▶ _Teks yang Ditampilkan_:
----------------------------------------
Malang, NU Online Jatim
Fakultas Ekonomi dan Bisnis (FEB) Universitas Islam Malang (Unisma) bekerja sama dengan Badan Eksekutif Mahasiswa (BEM) FEB Unisma dalam rangka mewadahi kegiatan Latihan Keterampilan Manajemen Mahasiswa (LKMM). Sukses menyelenggarakan Leadership dan Management Series 2 yang bertajuk Kepemimpinan dalam Perspektif Gender. Kegiatan ini menghadirkan Safira Machrusah, Dubes Al-Jazair 2016-2020, Masyarakat Ekonomi Syariah (MES) Pusat dan MUI Kerja Sama Internasional.
Kegiatan ini sebagai lanjutan kegiatan dari ledearship dan management series pertama dan dilaksanakan secara daring melalui media zoom meeting. Kegiatan ini dihadiri mahasiswa FEB Unisma baik Program Studi Akuntansi, Manajemen dan Perbankan Syariah sebanyak 900 Peserta.
Dekan FEB Unisma, Nur Diana menjelaskan leadership merupakan salah satu visi dan misi fakultas, untuk meningkatkan kemampuan atau skill mahasiswa dalam memimpin dan keterampilan manajerial. Tentunya sebagai bekal mahasiswa selama kuliah hingga terjun ke masyarakat.
"Disamping membangun karakter pribadi (personality) supaya semakin kuat agar agar menjadi mahasiswa yang kompeten, unggul,berdaya saing dalam mendukung Indonesia Maju," kata Nur Diana.
----------------------------------------
Sebutkan semua program studi di FEB Unisma yang mahasiswanya menghadiri kegiatan dalam berita di atas.

▶ _Bahan yang Diberikan_:
----------------------------------------
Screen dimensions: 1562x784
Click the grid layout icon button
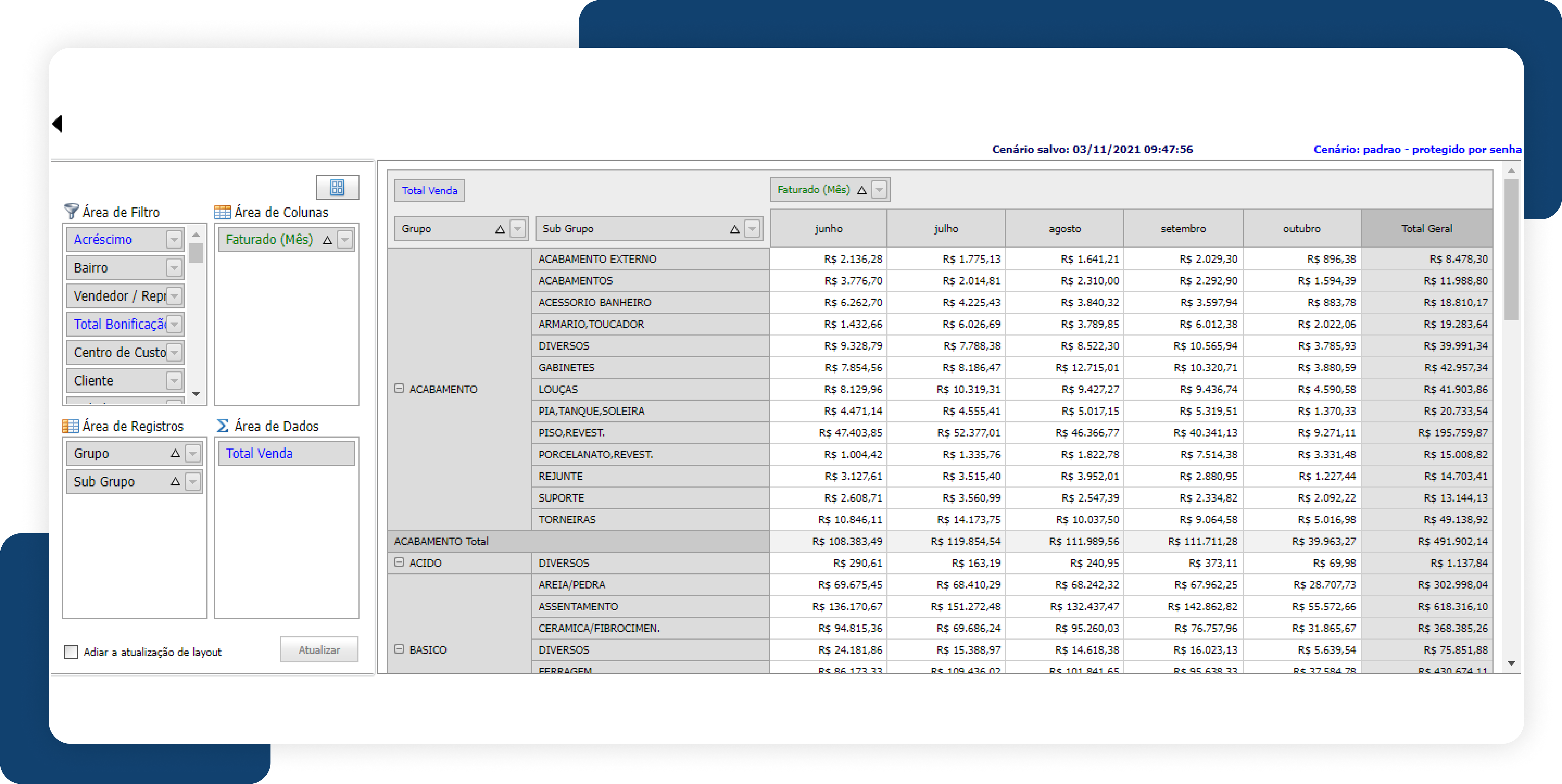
----------------------------------------
▶ _Hasil Akhir_: Akuntansi, Manajemen, dan Perbankan Syariah.